● Task brief: As you write out the lines from the one containing "You are a GUI" through the last line of the records, keep them exact and leave out pictures.

● Supplied entries:
··········

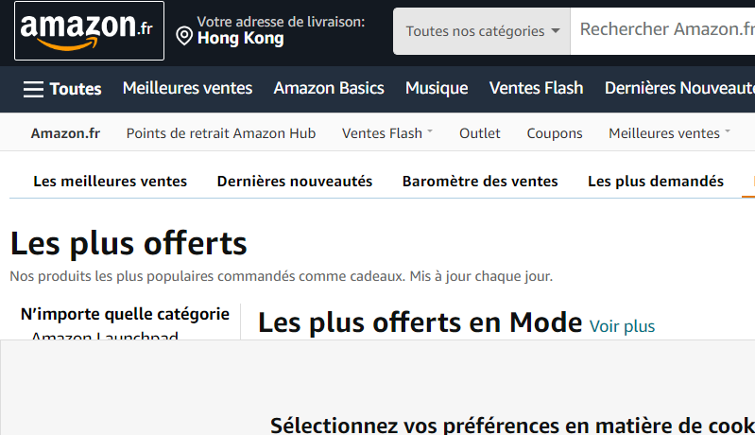This screenshot has width=755, height=435.
Task: Go to the Musique section
Action: (437, 88)
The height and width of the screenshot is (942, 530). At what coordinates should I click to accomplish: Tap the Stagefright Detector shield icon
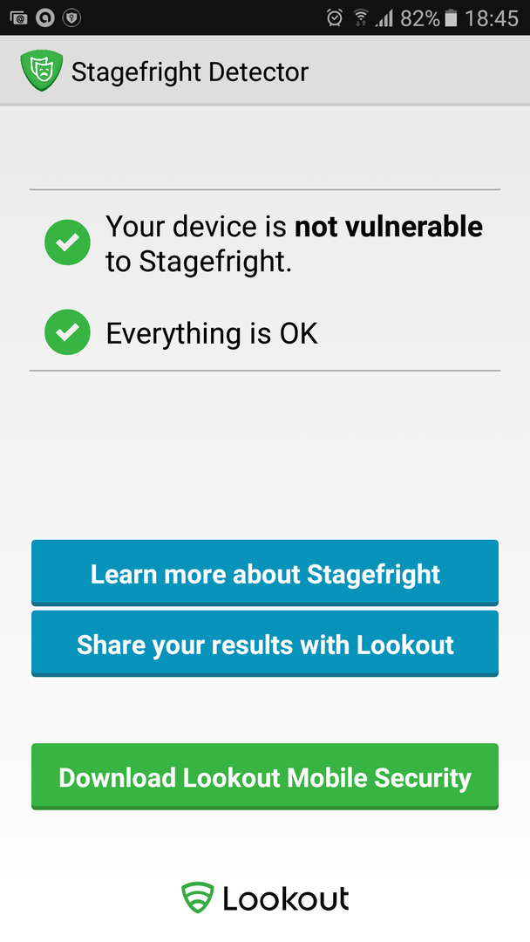tap(42, 71)
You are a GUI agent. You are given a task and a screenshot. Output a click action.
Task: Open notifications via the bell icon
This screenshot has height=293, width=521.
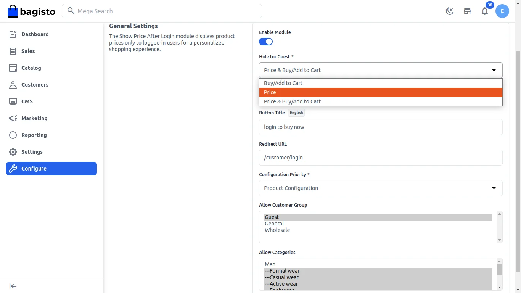[x=485, y=11]
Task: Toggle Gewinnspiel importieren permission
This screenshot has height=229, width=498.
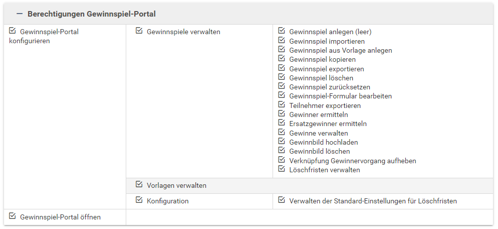Action: click(282, 41)
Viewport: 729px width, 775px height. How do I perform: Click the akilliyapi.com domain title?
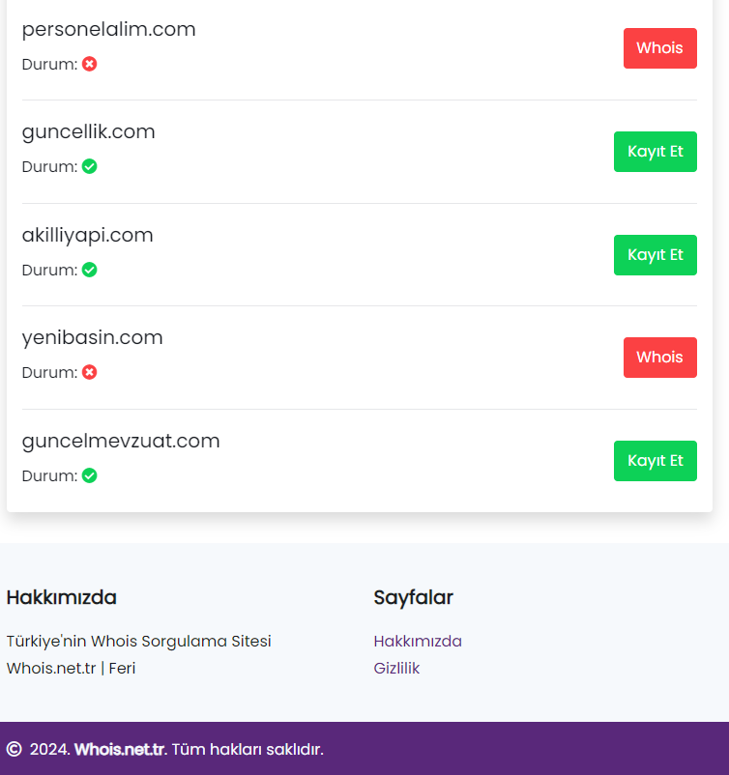pyautogui.click(x=88, y=235)
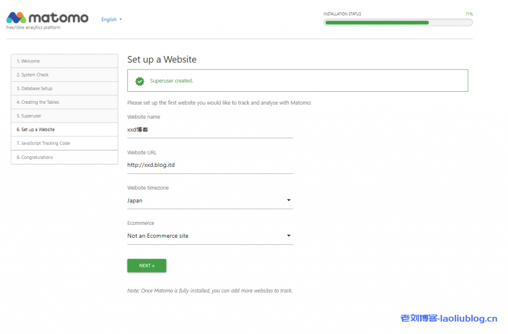The width and height of the screenshot is (508, 334).
Task: Go to step 1 Welcome
Action: 64,61
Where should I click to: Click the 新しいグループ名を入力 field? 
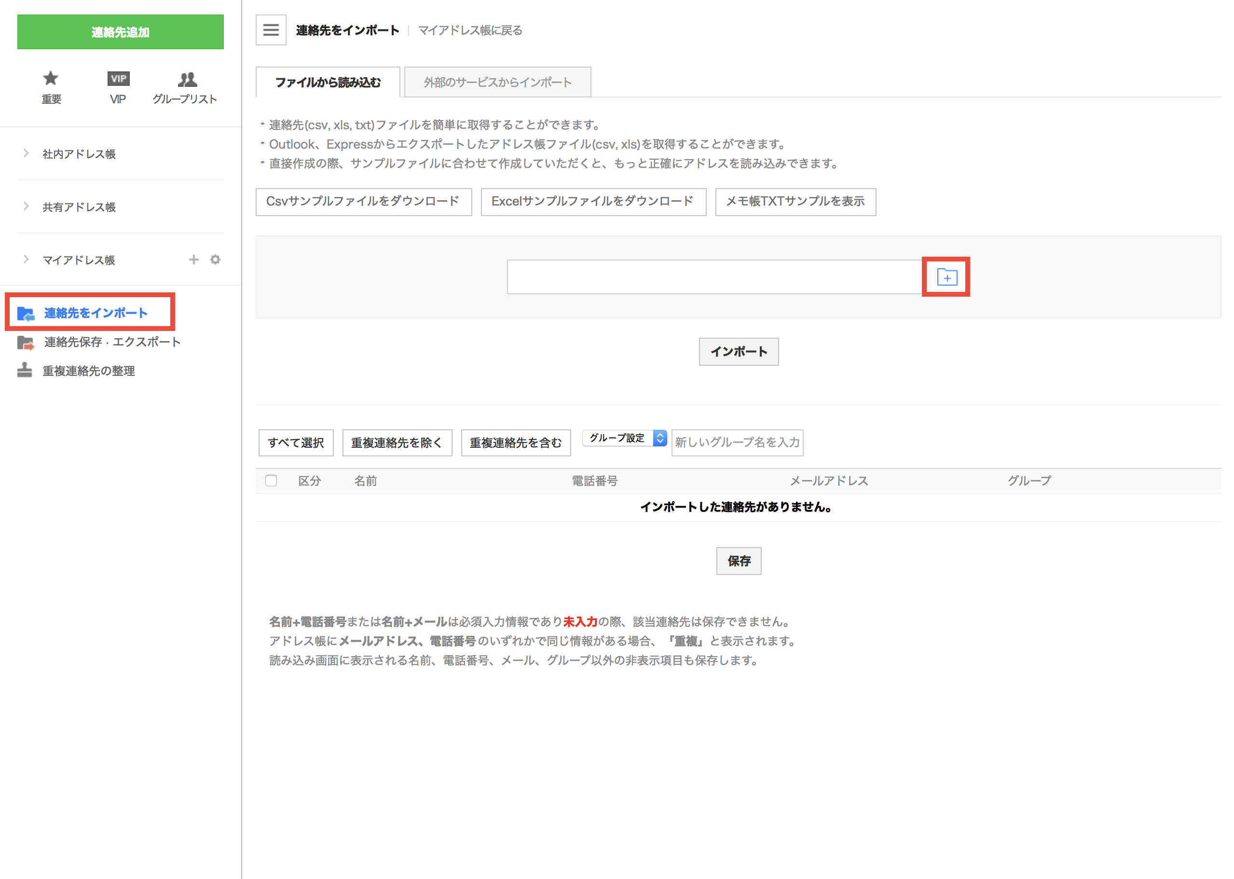coord(737,442)
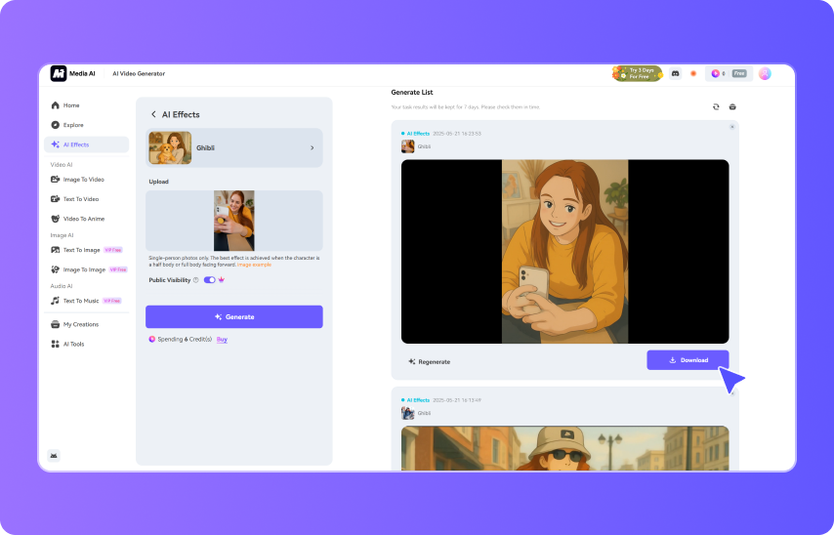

··········

● Response area:
You are a GUI agent. You are given a task and a screenshot. Output a click action.
Task: Open notifications via the bell icon
This screenshot has height=293, width=521.
[x=485, y=11]
Task: Toggle Gewinnspiel importieren permission
This screenshot has height=229, width=498.
Action: click(282, 41)
Viewport: 729px width, 775px height. How do I perform: Click the akilliyapi.com domain title?
pyautogui.click(x=88, y=235)
The width and height of the screenshot is (508, 334).
Task: Go to step 1 Welcome
Action: 64,61
Where should I click to: Click the 新しいグループ名を入力 field? 
coord(737,442)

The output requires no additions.